En mars 2019, il ne concernait que 609 personnes pour 71 037 détenus incarcérés et 11 202 bracelets électroniques. Mais la réforme de la justice du 23 mars 2019 prévoit de le développer en vue de favoriser la réinsertion.
La prison conduit à 60 % de récidive dans les 5 ans
Lara Védovelli, responsable des relations avec les prisons
« L a prison conduit à 60 % de récidive dans les 5 ans, car sans accompagnement social la marche à monter pour se réinsérer est trop haute, rappelle Lara Védovelli, responsable des relations avec les prisons à la ferme. Le rôle de notre structure est justement de préparer la sortie, de les aider à rebâtir un projet de vie après la prison, laquelle désocialise et renforce l'exclusion ».
Travaux agricoles
La ferme dispose de 20 places en chantier d'insertion. Accueillis pour 9 mois en moyenne, après de longues peines pour la plupart, les détenus - appelés ici « résidents » - y sont salariés à temps partiel (1) et logés en chambres individuelles. Le matin, ils participent aux travaux agricoles. Ils consacrent l'après-midi à leur projet personnel.

Prendre soin du vivant
La ferme produit chaque semaine 120 à 150 paniers bio, ainsi que des œufs et du fromage, distribués dans six Amap.
« L'agriculture est un bon support d'insertion, ils voient qu'ils sont capables de prendre soin du vivant et peuvent rapidement percevoir le fruit de leur travail, souligne Rémi Petit, encadrant fromagerie. C'est une activité qui a du sens et qui redonne confiance ». Et cette production permet à l'association d'avoir 25 % de recettes propres.
Sept encadrants permanents
Les résidents sont accompagnés par sept encadrants permanents, avec lesquels ils partagent le travail, mais aussi la vie quotidienne et des activités à l'extérieur. Les repas du midi sont pris en commun et tout est décidé collectivement lors de réunions hebdomadaires.

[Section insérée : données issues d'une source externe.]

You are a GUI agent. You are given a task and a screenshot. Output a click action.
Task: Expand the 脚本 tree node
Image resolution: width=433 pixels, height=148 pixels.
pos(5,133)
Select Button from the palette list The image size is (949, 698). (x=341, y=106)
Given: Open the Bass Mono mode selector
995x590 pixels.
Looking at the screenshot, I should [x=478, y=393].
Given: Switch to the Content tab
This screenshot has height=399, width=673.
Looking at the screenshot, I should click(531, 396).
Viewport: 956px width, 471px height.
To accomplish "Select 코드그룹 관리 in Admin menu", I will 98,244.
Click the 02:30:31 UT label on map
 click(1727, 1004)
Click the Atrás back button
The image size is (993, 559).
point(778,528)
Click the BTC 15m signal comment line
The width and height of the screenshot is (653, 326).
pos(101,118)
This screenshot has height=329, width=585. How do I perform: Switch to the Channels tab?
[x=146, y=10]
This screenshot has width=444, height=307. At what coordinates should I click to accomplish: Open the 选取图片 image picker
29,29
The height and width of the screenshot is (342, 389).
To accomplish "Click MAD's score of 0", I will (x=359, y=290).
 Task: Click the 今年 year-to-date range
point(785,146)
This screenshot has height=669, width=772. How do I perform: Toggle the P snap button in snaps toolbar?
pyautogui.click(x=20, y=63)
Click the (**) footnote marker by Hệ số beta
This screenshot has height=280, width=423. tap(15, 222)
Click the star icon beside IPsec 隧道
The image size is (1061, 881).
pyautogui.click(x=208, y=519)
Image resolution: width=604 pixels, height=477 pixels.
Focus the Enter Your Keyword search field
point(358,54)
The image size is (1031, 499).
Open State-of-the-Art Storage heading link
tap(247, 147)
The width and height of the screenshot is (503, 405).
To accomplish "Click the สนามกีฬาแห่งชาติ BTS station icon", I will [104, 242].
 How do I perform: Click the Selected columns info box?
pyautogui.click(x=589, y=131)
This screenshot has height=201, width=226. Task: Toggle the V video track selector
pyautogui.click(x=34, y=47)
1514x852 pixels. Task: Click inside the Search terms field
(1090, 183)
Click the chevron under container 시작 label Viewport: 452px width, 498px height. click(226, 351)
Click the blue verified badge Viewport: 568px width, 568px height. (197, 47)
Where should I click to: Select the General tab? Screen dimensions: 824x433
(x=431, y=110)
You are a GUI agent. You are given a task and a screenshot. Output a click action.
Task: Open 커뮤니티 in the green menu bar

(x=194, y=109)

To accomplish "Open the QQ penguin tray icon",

Ce cadre familial et collectif est l'autre pilier du projet : « On leur propose un toit et du lien social, c'est important dans le processus de réinsertion, et on mise sur l'effet porteur et stimulant du collectif », poursuit Rémi Petit. Pas si simple cependant quand on sort de détention.
Ici, les relations reposent sur le respect et la confiance mutuels
Simon Jacquart, encadrant maraîcher
« En prison ils étaient habitués à la violence et la loi du plus fort, alors qu'ici les relations reposent sur le respect et la confiance mutuels. Ce changement total de posture n'est pas évident », souligne Simon Jacquart, encadrant maraîcher.
Le soir et le week-end, les résidents s'organisent par eux-mêmes avec l'aide du veilleur. « La vie collective, c'est le plus compliqué », confirme Manu.
« On doit s'assurer de leur motivation au moment de l'admission, car il y a des contraintes et des règles de vie à respecter, souligne Margareth Bruneel, chargée de l'accompagnement social. Ça reste une prison de 20 hectares sans barreaux, il faut que le projet leur corresponde ».

Un long processus
Les candidats adressent une demande à la ferme via le service pénitentiaire d'insertion et de probation (Spip), ils sont vus en détention par des bénévoles qui leur présentent le projet, puis ils viennent passer une journée à la ferme pour rencontrer les encadrants. Et le juge décide in fine.
Le processus peut être long. « On demande qu'il reste au moins un an avant la sortie, pour avoir le temps de l'accompagnement », ajoute Margareth Bruneel.
Pendant les 15 premiers jours, on n'arrive pas à dormir
Manu, résident de la ferme
La plupart des résidents sont isolés et en situation de précarité. À leur arrivée ils commencent par se poser, se racheter un téléphone et renouer des liens familiaux. Ils disposent de chambres spacieuses, d'une salle de sport, d'instruments de musique et d'un immense terrain alentour.
« Pendant les 15 premiers jours on n'arrive pas à dormir, il paraît que c'est l'absence de bruit, confie Manu. Après 9 ans au placard, on a perdu certains réflexes : l'administratif, le travail ».

Privilégier l'autonomie
Margareth Bruneel, seule travailleuse sociale de l'équipe, accompagne les démarches d'insertion : « Souvent ils n'ont pas de carte d'identité, pas de CMU, pas de feuille d'impôts, il faut tout refaire. On les aide mais on privilégie l'autonomie. Ceux qui ont le permis peuvent prendre un véhicule de la ferme pour se rendre à des rendez-vous ».
Les résidents ne sont autorisés à sortir seuls du périmètre de la ferme que pour les démarches d'insertion et de soins.
Des responsabilités
Une fois posés, ils peuvent prendre des responsabilités dans le travail. Patrice s'occupe de la fabrication du fromage de chèvre, il a acquis un savoir-faire dont il est très fier. En blouse blanche, il explique en détail le tank, la présure, l'acidité, les temps d'affinage.
« Rémi m'a formé, on s'entend très bien », confie-t-il. « On n'est pas toujours derrière eux, ils doivent être assez matures pour se motiver tout seuls, note Simon Jacquart. C'est plus dur avec certains jeunes qui n'ont jamais travaillé ».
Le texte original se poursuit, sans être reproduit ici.